Der böhmische Bauernbub schaffte nicht einmal die Prüfung zum Gymnasiallehrer: Seine Kenntnisse in Biologie waren ungenügend. Als Privatgelehrter tat er sich nicht gerade hervor: Er veröffentlichte nur zwei wissenschaftliche Arbeiten, die Zeit seines Lebens zudem völlig unbeachtet blieben. Die Fachwelt nahm ihn, falls überhaupt, nur von oben herab zur Kenntnis: Ein Erbsenzähler, der im Garten des Augustinerklosters zu Brünn dilettierte.

Heute, hundert Jahre nach dem Tod des Erbsenzählers am 6. Januar 1884, ist von den damaligen Koryphäen nur noch im Zusammenhang mit dem vermeintlichen Dilettanten die Rede. Denn wie kein anderer Revolutionär der modernen Naturwissenschaften ist die Leistung Gregor Mendels von seinen Zeitgenossen völlig verkannt worden.

Der 1822 geborene Augustinermönch und spätere Abt war nicht nur seiner Zeit voraus. Er konnte sich auch, wie der Mendel-Biograph Ingo Krumbiegel schreibt, "beinahe keinen schlechteren Zeitpunkt für seine Entdeckung" ausgesucht haben: 1865, als er die Ergebnisse seiner Züchtungsversuche mit Erbsen dem "Naturforschenden Verein" zu Brünn vortrug, sprach er von der Unveränderlichkeit erblicher Eigenschaften, während sich alle Welt über die Veränderlichkeit der Lebewesen aufregte, die Charles Darwin wenige Jahre zuvor in seiner Evolutionstheorie beschrieben hatte.

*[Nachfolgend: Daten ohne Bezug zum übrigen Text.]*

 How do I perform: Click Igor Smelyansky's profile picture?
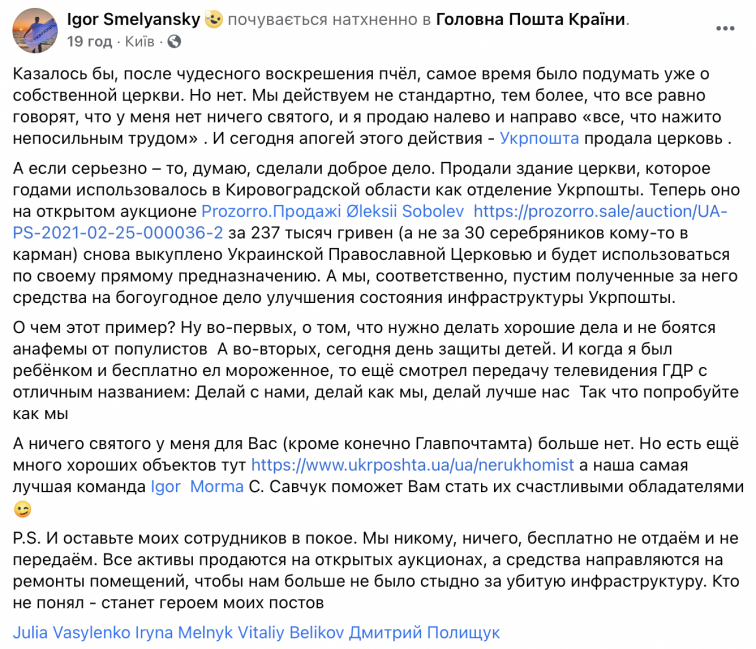[35, 30]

Mendels Pech – aber nicht sein Fehler – war es, ein Geheimnis der Vererbung mit simpel anmutenden Versuchen und sorgfältiger statistischer Auswertung gelöst zu haben. Acht Jahre lang, von 1856 bis 1864, führte er mit 22 sorgsam ausgewählten Erbsensorten Kreuzungsversuche durch, wobei er auf insgesamt sieben leicht erkennbare Merkmalspaare achtete – etwa auf runde oder kantige Samen, Hoch- oder Niederwuchs. Er nahm 335 künstliche Befruchtungen an den Pflanzen vor und zog in dem ihm zustehenden Klostergarten etwa 13 000 Erbsenpflanzen.

Anders als seine wissenschaftlichen Vorgänger beachtete Mendel zwei entscheidende Details: Er notierte die ausgewählten pflanzlichen Merkmale nicht nur über eine, sondern über mehrere Generationen hinweg und – das vor allem – schlüsselte die Resultate prozentual auf. Dabei stieß er auf eine auffällige Merkmalsverteilung: So wiesen drei Viertel der Nachkommen in der zweiten Generation jeweils ein "dominantes", ein Viertel aber ein "rezessives" Merkmal auf.

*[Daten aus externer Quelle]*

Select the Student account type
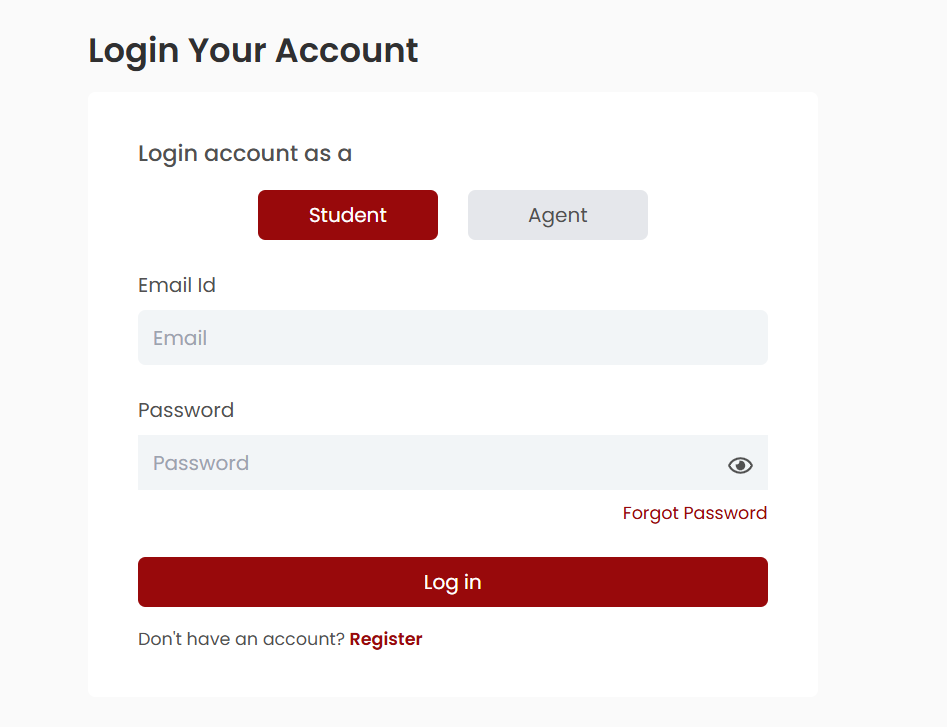The image size is (947, 727). 348,215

Der still vor sich hinarbeitende Gelehrte konnte sich die strengen Merkmalsaufteilungen bei späteren Generationen nur so erklären: Die von ihm beobachteten Merkmale mußten durch jeweils zwei frei kombinierbare Erbelemente bestimmt sein, wobei sich eines dominant verhält und das rezessive überdecken kann. Mendels Elemente heißen seit der Wiederentdeckung seiner Pionierarbeit um die Jahrhundertwende – Gene.

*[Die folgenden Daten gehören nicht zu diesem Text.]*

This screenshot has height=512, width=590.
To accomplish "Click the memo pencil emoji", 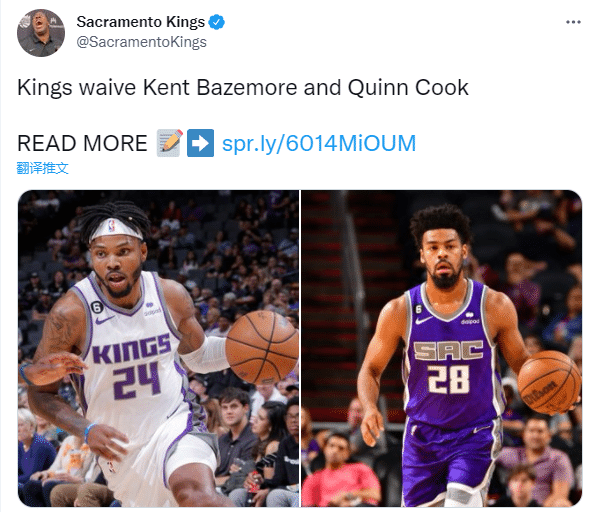I will pyautogui.click(x=170, y=143).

Heute ist die Genetik längst eine Schlüsseldisziplin der Biologie. Spät haben sich die österreichischen Naturwissenschaftler entschlossen, den k.u.k-Forscher nun mit einer Gedächtnisausstellung in ihrer Rest-Republik zu ehren. In der Bundesrepublik wurde Gregor Mendel schon im Sommer letzten Jahres mit höchstem Pomp geehrt: Seine Büste steht nun neben 121 anderen "rühmlich ausgezeichneten Teutschen" in der Walhalla bei Regensburg.